During a routine maneuver in late February, the probe’s power dipped unexpectedly and came close to triggering an automatic fault‑protection shutdown that would have required a lengthy, risky recovery. To avoid that outcome and preserve the spacecraft’s ability to return science, engineers at JPL followed a prearranged power‑down plan and commanded Voyager 1 to deactivate the Low‑energy Charged Particles experiment (LECP) on April 17. Voyager 2’s LECP had been turned off in March 2025.
LECP measured ions, electrons and cosmic rays, contributing to maps of interstellar structure. Shutting it down was a difficult but deliberate choice: the Voyager team had long agreed on an order for powering down instruments to conserve limited RTG power while keeping the most valuable capabilities online. According to the mission manager at JPL, turning off an instrument is never preferred, but it was the best option to keep the spacecraft healthy.

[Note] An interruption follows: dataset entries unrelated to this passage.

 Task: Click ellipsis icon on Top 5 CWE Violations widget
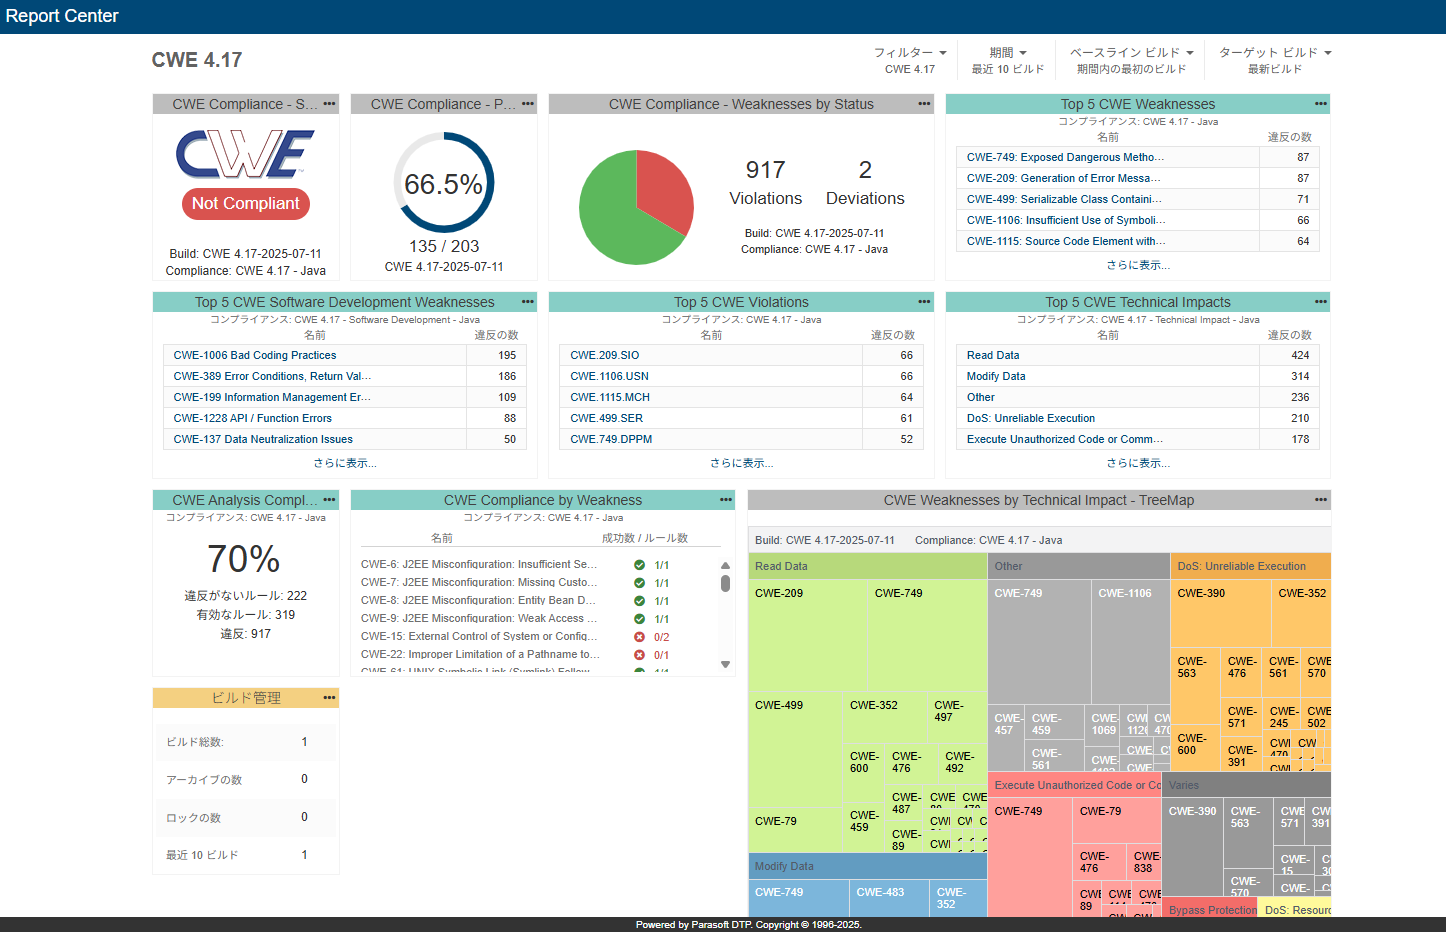(x=924, y=302)
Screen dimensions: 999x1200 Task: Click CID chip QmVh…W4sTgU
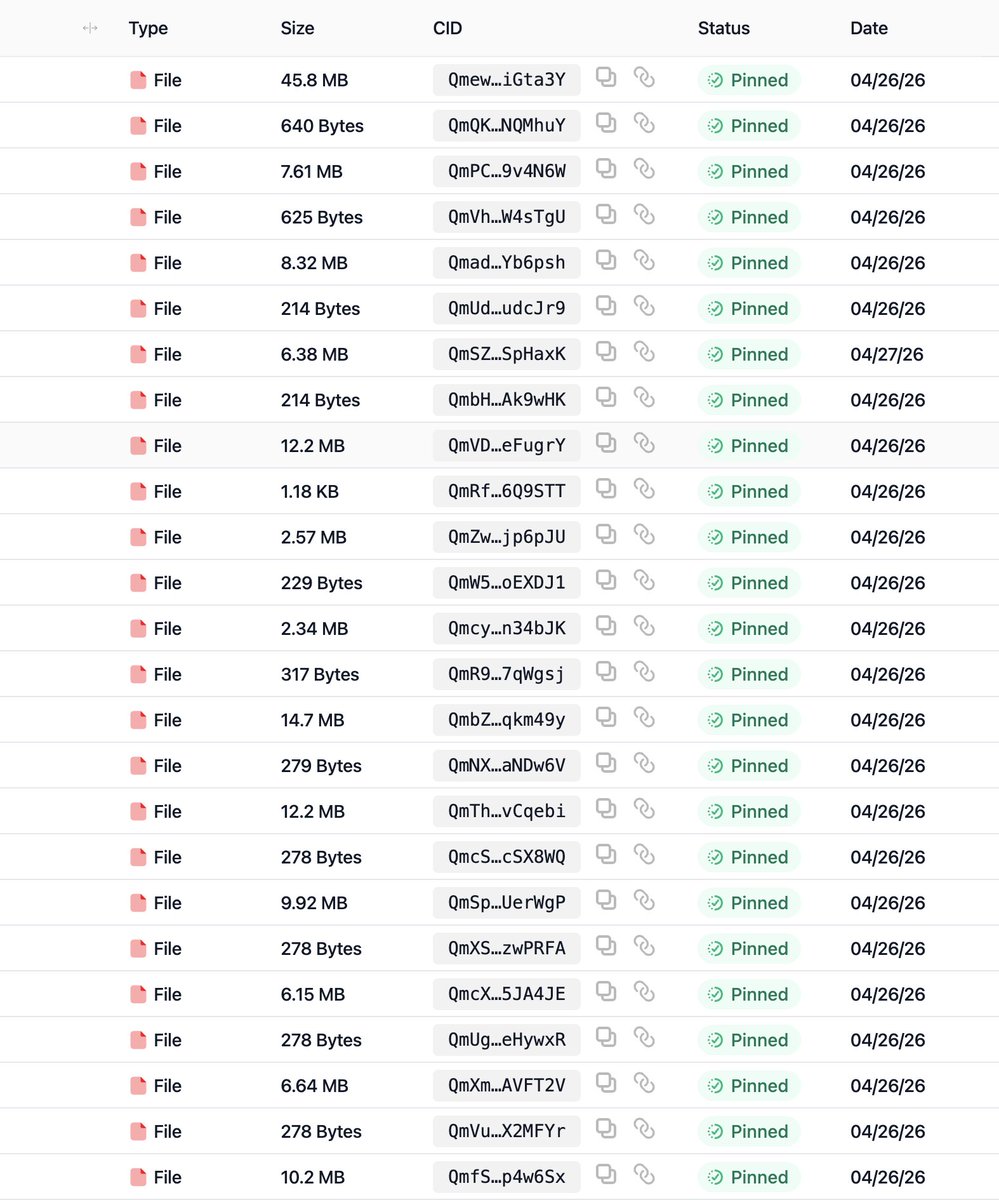click(507, 217)
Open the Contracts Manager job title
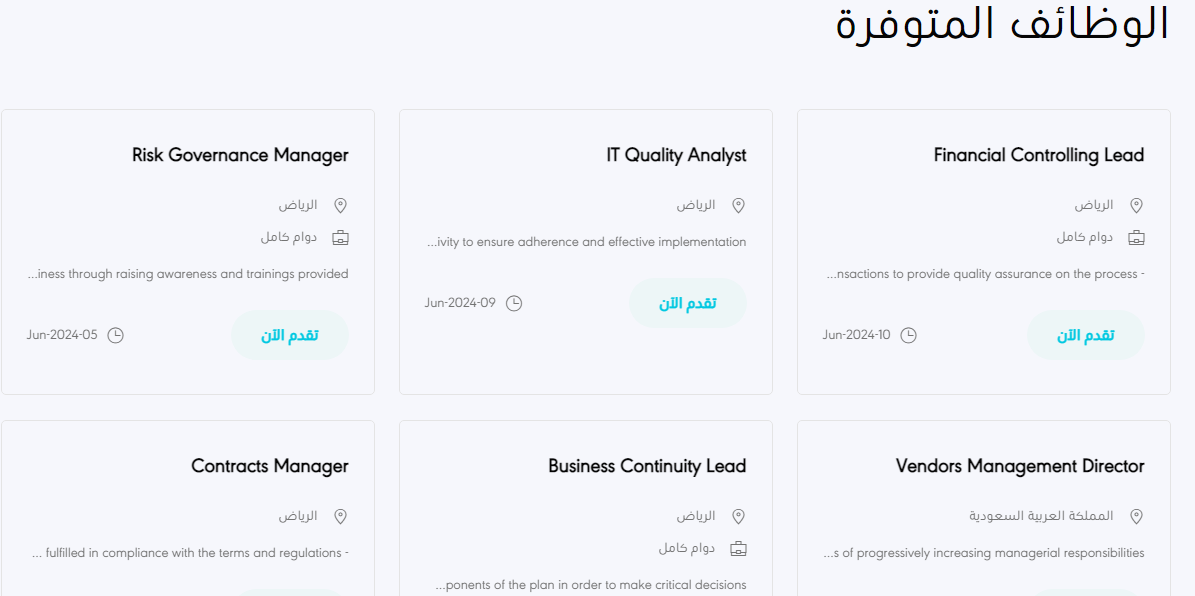Image resolution: width=1195 pixels, height=596 pixels. 270,466
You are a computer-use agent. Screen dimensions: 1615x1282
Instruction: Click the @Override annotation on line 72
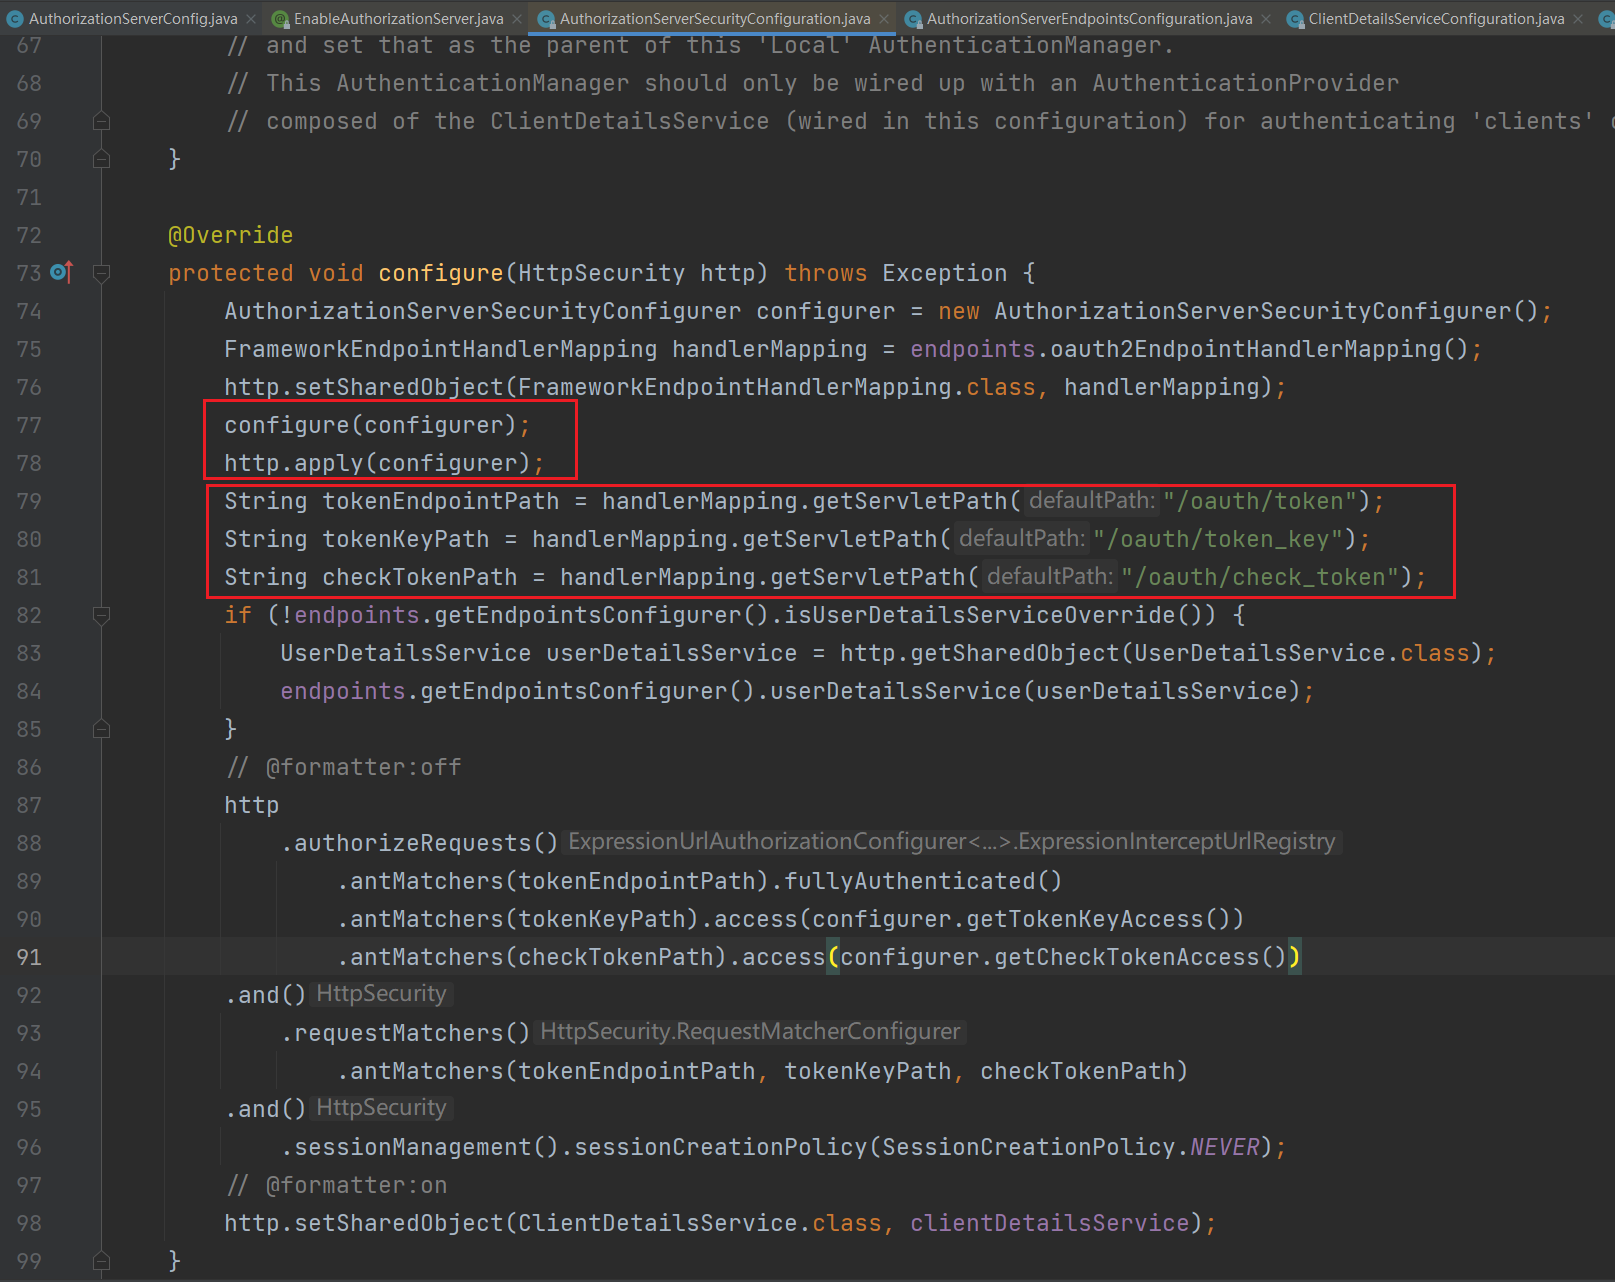(x=230, y=235)
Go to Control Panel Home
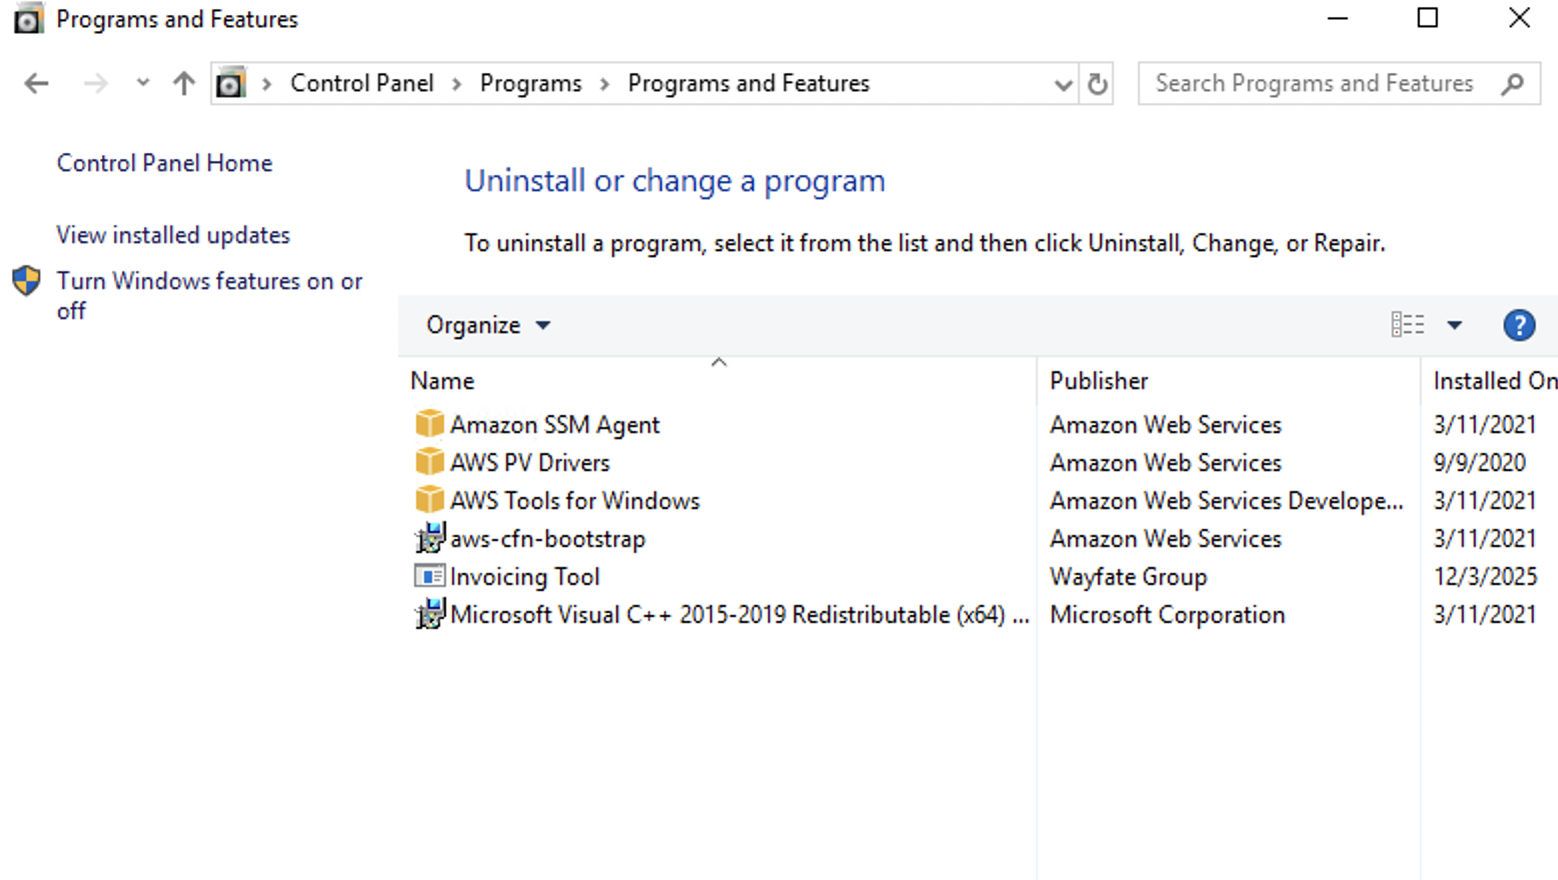 tap(164, 163)
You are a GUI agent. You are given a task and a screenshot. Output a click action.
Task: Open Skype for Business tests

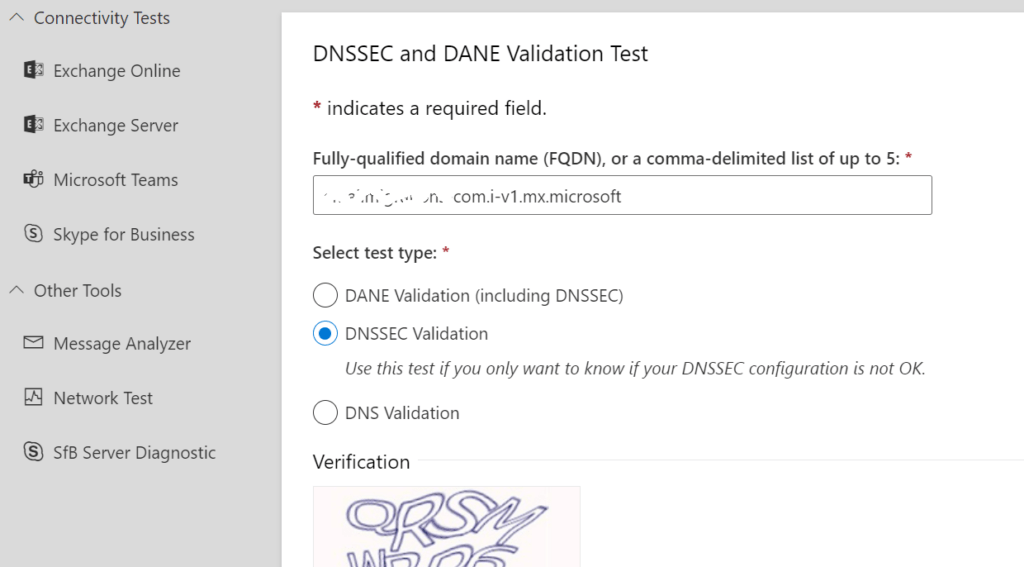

Voyager 1 now has two operational science instruments: a plasma wave sensor and a magnetometer. Engineers estimate the LECP shutdown could buy roughly another year of useful data. They are also preparing a larger energy‑saving maneuver nicknamed “the Big Bang,” a coordinated swap of several powered components to lower‑energy alternatives. Tests of that procedure on Voyager 2 are planned for May–June 2026; if successful, the same sequence could be attempted on Voyager 1 no sooner than July 2026. If it works, there’s a small chance LECP could be restored.
The goal is to keep at least one instrument running on each Voyager well into the 2030s so both spacecraft can continue sending unique measurements from regions no machine has ever explored before. Turning off a piece of Voyager’s hardware is a pragmatic step to preserve the rest of a mission that has already far outlived its original design.